## begin
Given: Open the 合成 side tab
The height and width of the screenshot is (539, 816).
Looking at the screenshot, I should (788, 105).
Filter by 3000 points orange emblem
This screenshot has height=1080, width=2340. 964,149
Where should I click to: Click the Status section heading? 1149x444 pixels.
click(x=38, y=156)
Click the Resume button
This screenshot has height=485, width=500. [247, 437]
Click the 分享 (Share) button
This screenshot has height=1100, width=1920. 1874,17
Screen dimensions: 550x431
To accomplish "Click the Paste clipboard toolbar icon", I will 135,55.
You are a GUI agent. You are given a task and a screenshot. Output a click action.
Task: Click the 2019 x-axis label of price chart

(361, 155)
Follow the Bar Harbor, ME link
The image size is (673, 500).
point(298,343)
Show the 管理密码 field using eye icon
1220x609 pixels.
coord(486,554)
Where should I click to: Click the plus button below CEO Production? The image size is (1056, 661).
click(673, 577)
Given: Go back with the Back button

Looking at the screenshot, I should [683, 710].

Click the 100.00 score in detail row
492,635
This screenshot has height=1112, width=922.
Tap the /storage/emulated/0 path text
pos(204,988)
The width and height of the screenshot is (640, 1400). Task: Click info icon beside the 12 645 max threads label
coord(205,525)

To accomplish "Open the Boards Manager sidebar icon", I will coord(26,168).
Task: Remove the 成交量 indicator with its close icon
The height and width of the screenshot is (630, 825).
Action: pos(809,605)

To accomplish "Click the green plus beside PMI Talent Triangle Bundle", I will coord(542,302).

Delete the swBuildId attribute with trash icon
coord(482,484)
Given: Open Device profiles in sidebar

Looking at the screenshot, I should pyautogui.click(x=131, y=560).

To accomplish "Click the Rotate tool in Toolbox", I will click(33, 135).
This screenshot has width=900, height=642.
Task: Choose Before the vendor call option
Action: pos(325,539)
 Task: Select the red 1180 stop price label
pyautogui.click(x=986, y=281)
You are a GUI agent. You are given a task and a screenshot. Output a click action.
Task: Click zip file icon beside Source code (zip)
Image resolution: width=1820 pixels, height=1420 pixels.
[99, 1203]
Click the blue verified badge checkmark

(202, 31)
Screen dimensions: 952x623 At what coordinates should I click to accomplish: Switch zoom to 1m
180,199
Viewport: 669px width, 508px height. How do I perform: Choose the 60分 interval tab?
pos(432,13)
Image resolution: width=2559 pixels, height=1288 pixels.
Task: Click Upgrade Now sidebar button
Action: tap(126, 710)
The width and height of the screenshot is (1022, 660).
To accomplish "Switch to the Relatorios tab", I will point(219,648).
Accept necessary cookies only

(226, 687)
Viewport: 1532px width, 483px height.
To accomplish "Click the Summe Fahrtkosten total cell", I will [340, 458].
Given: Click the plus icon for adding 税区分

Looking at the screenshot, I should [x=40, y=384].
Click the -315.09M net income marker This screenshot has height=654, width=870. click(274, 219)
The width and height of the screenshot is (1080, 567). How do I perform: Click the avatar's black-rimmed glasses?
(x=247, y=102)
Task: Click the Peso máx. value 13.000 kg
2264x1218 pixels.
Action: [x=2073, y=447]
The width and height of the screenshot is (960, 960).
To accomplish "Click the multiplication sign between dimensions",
## end
#### What is needed:
Reproduce the data above verbatim, keeping every line in its original order.

#### Result:
Given: Open the 合成 side tab
The height and width of the screenshot is (539, 816).
Looking at the screenshot, I should (788, 105).
Filter by 3000 points orange emblem
This screenshot has height=1080, width=2340. 964,149
Where should I click to: Click the Status section heading? 1149x444 pixels.
click(x=38, y=156)
Click the Resume button
This screenshot has height=485, width=500. [247, 437]
Click the 分享 (Share) button
This screenshot has height=1100, width=1920. 1874,17
Screen dimensions: 550x431
To accomplish "Click the Paste clipboard toolbar icon", I will 135,55.
You are a GUI agent. You are given a task and a screenshot. Output a click action.
Task: Click the 2019 x-axis label of price chart

(361, 155)
Follow the Bar Harbor, ME link
The image size is (673, 500).
point(298,343)
Show the 管理密码 field using eye icon
1220x609 pixels.
coord(486,554)
Where should I click to: Click the plus button below CEO Production? The image size is (1056, 661).
click(673, 577)
Given: Go back with the Back button

Looking at the screenshot, I should [683, 710].

Click the 100.00 score in detail row
492,635
This screenshot has height=1112, width=922.
Tap the /storage/emulated/0 path text
pos(204,988)
The width and height of the screenshot is (640, 1400). Task: Click info icon beside the 12 645 max threads label
coord(205,525)

To accomplish "Open the Boards Manager sidebar icon", I will coord(26,168).
Task: Remove the 成交量 indicator with its close icon
The height and width of the screenshot is (630, 825).
Action: pos(809,605)

To accomplish "Click the green plus beside PMI Talent Triangle Bundle", I will coord(542,302).

Delete the swBuildId attribute with trash icon
coord(482,484)
Given: Open Device profiles in sidebar

Looking at the screenshot, I should pyautogui.click(x=131, y=560).

To accomplish "Click the Rotate tool in Toolbox", I will click(33, 135).
This screenshot has width=900, height=642.
Task: Choose Before the vendor call option
Action: pos(325,539)
 Task: Select the red 1180 stop price label
pyautogui.click(x=986, y=281)
You are a GUI agent. You are given a task and a screenshot. Output a click action.
Task: Click zip file icon beside Source code (zip)
Image resolution: width=1820 pixels, height=1420 pixels.
[99, 1203]
Click the blue verified badge checkmark

(202, 31)
Screen dimensions: 952x623 At what coordinates should I click to accomplish: Switch zoom to 1m
180,199
Viewport: 669px width, 508px height. How do I perform: Choose the 60分 interval tab?
pos(432,13)
Image resolution: width=2559 pixels, height=1288 pixels.
Task: Click Upgrade Now sidebar button
Action: tap(126, 710)
The width and height of the screenshot is (1022, 660).
To accomplish "Switch to the Relatorios tab", I will point(219,648).
Accept necessary cookies only

(226, 687)
Viewport: 1532px width, 483px height.
To accomplish "Click the Summe Fahrtkosten total cell", I will [340, 458].
Given: Click the plus icon for adding 税区分

Looking at the screenshot, I should [x=40, y=384].
Click the -315.09M net income marker This screenshot has height=654, width=870. click(274, 219)
The width and height of the screenshot is (1080, 567). How do I perform: Click the avatar's black-rimmed glasses?
(x=247, y=102)
Task: Click the Peso máx. value 13.000 kg
2264x1218 pixels.
Action: [x=2073, y=447]
The width and height of the screenshot is (960, 960).
To accomplish "Click the multiplication sign between dimensions",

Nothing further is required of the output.